Coronaviren sind außerdem immer für Überraschungen gut. Nur weil nCoV bisher nicht besonders ansteckend und tödlich ist, muss das nicht so bleiben – womöglich reicht eine Mutation, um aus einer Last einen Killer zu machen. Nicht zuletzt aber läuft den Seuchenfachleuten die Zeit davon: Je früher man den auf Menschen übergesprungenen Erreger entdeckt, identifiziert und bekämpft, desto größer ist die Chance, ihn wieder auszurotten, bevor er sein Potenzial entfaltet. Doch je länger ein Virus kursiert, umso höher ist die Chance, dass es mit modernen Verkehrsmitteln in alle Himmelsrichtungen weitergetragen wird und nicht mehr auszurotten ist.

Und genau diesen Kontrollverlust befürchten Fachleute nun. Am 25. Januar wird das chinesische Neujahrsfest stattfinden, bei dem in ganz Südostasien Familien zusammenkommen und samt ihren Krankheitserregern dafür lange Strecken zurücklegen: ideal, um eine neue, noch unbekannte Infektionskrankheit quer über den Kontinent zu tragen und tausende Menschen anzustecken.

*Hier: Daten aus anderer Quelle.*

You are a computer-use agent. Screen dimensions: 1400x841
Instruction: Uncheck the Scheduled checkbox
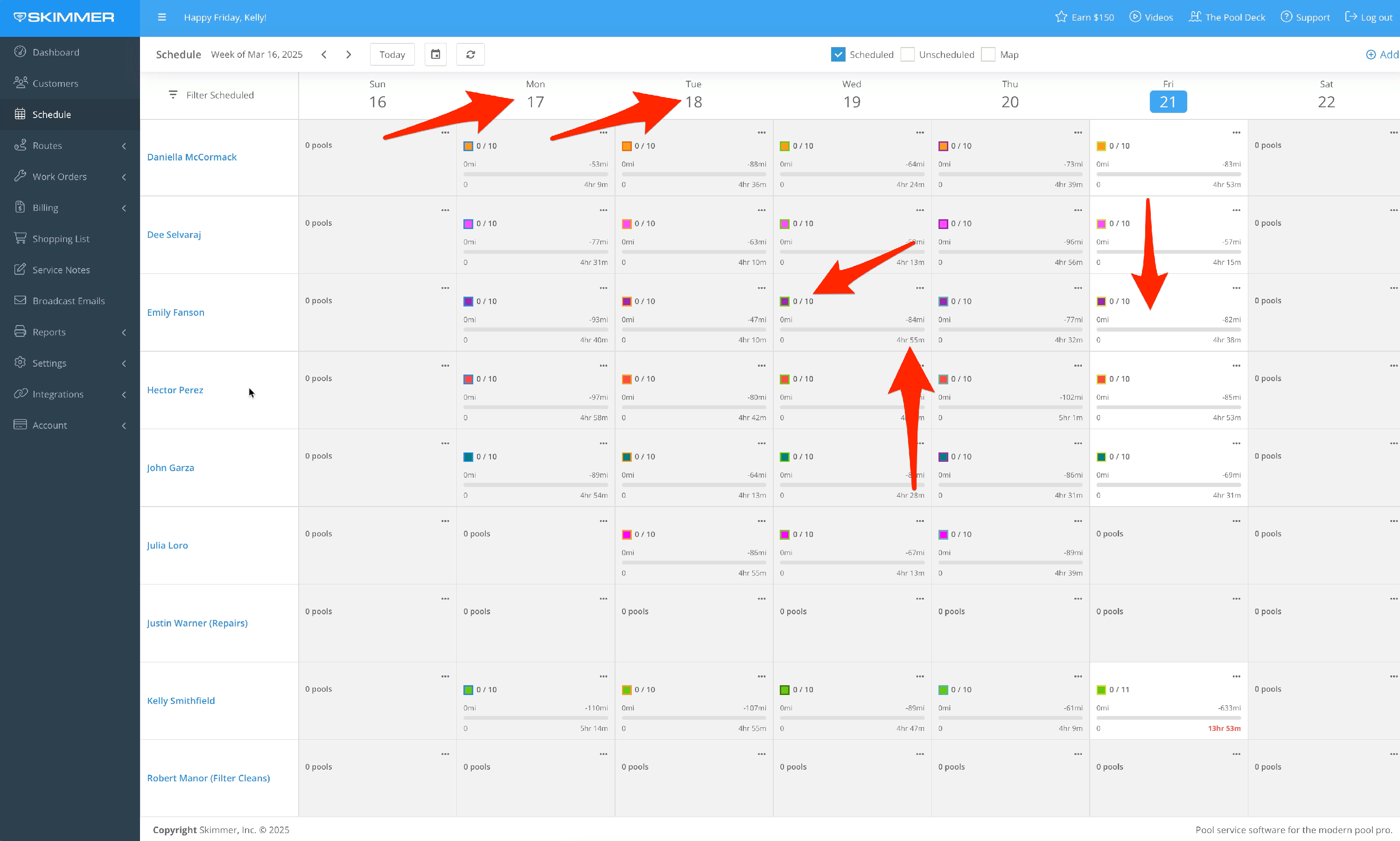[x=838, y=55]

Dass das neue Coronavirus aus Wuhan allerdings die nächste Super-Pandemie auslöst, glaubt kaum jemand. Das Risiko für den europäischen Raum sei gering, sagt zum Beispiel das ECDC. 2019-nCoV macht Seuchenfachleute nervös, aber die echten Killer, die sich während der Reisewelle zehntausendfach mit oft tödlichen Folgen verbreiten, werden wohl auch dieses Jahr andere sein. Ganz vorne dabei: das Influenza-Virus, das die Grippe verursacht.